Dr. Kulasegarah: Yes — my handle is @JENT — feel free to browse. It covers not only hearing and ears but many other topics. Thank you for this opportunity and I look forward to the next podcast.
Frequently asked questions
What is the 1-3-6 rule for newborn hearing screening?
According to Dr. Kulasegarah, the 1-3-6 rule means detecting a potential hearing problem within one month of birth, confirming the diagnosis by three months, and having a hearing aid fitted by six months. There is now a push to bring this even closer — to a 1-2-4 framework.
What is glue ear and why does it affect children so often?
Glue ear is when fluid collects in the space behind the eardrum because the Eustachian tube is not working properly. In children, the Eustachian tube is shorter and more horizontal than in adults, and large adenoids at its opening can block it, causing fluid build-up. This reduces the clarity of hearing, affecting a child's ability to learn and communicate.
What is the difference between a hearing aid and a cochlear implant?
A hearing aid amplifies acoustic sound without surgery but does not restore normal hearing and can still struggle in noisy environments. A cochlear implant provides a digitalised, electric form of hearing and requires surgery. They work in completely different ways, and the cochlear implant is typically considered when a hearing aid does not provide sufficient benefit.
How do I know whether my child needs a bone-anchored device rather than a regular hearing aid?
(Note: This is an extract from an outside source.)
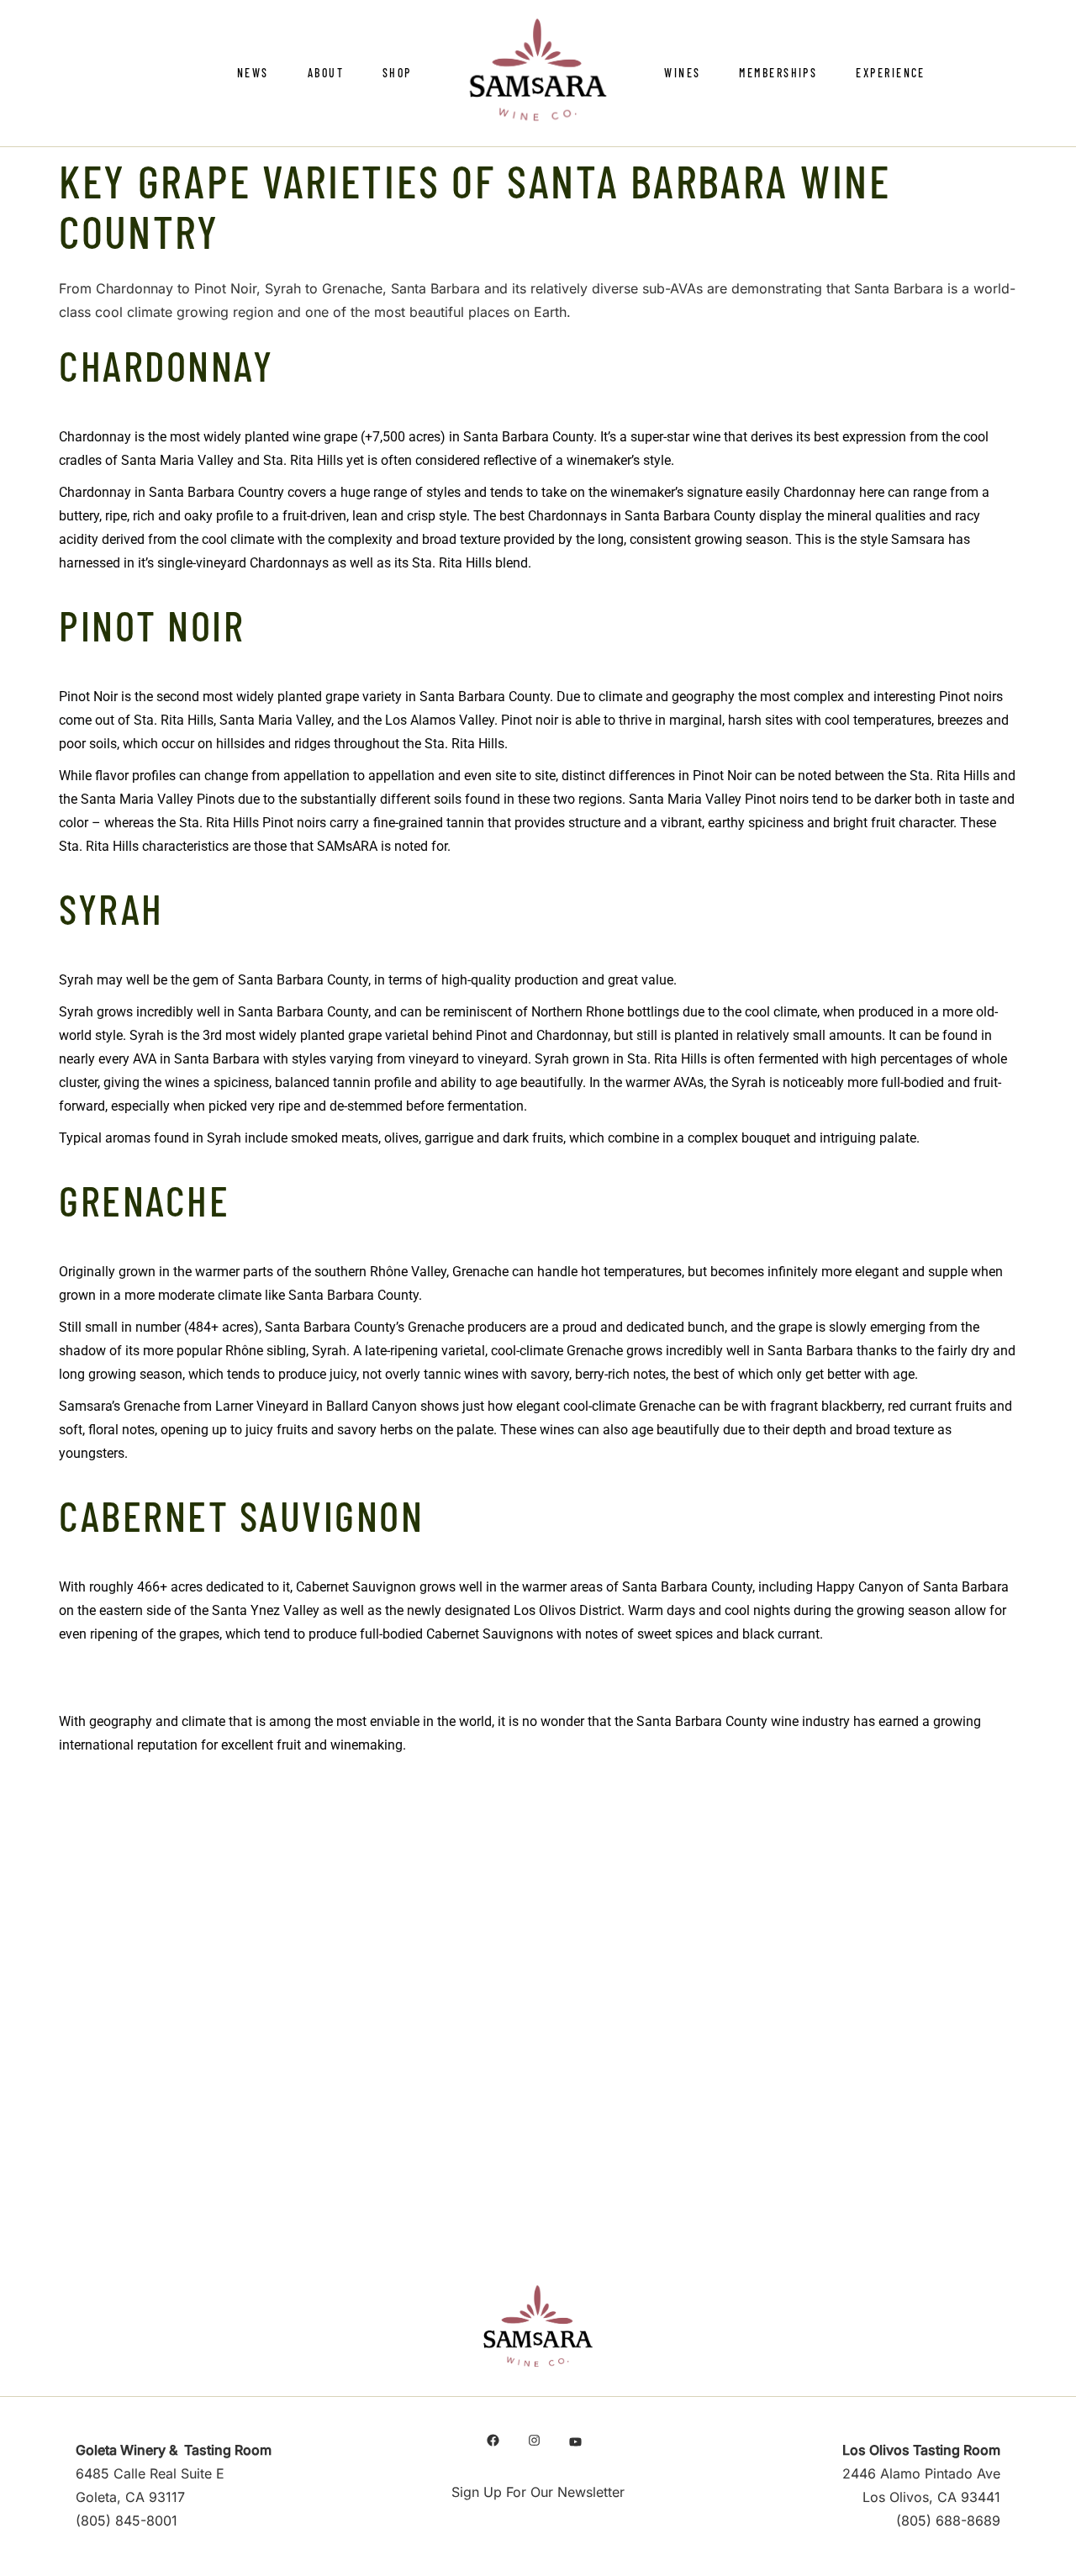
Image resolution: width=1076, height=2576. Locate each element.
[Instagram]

Dr. Kulasegarah advises against trying to decide this yourself. The type of device depends on whether the child has conductive hearing loss (a problem in the outer or middle ear) or sensorineural hearing loss (a problem with the cochlea, hearing nerve, or brain). A specialist assessment will determine which device is appropriate.
If my baby passed the newborn hearing screen, do I still need to watch for hearing problems?
Yes. Dr. Kulasegarah stresses that a normal hearing screen does not mean everything is fine indefinitely. Parents should continue to monitor their child's development — particularly babbling, eye contact, and first words — and see a specialist promptly if any delays are noticed.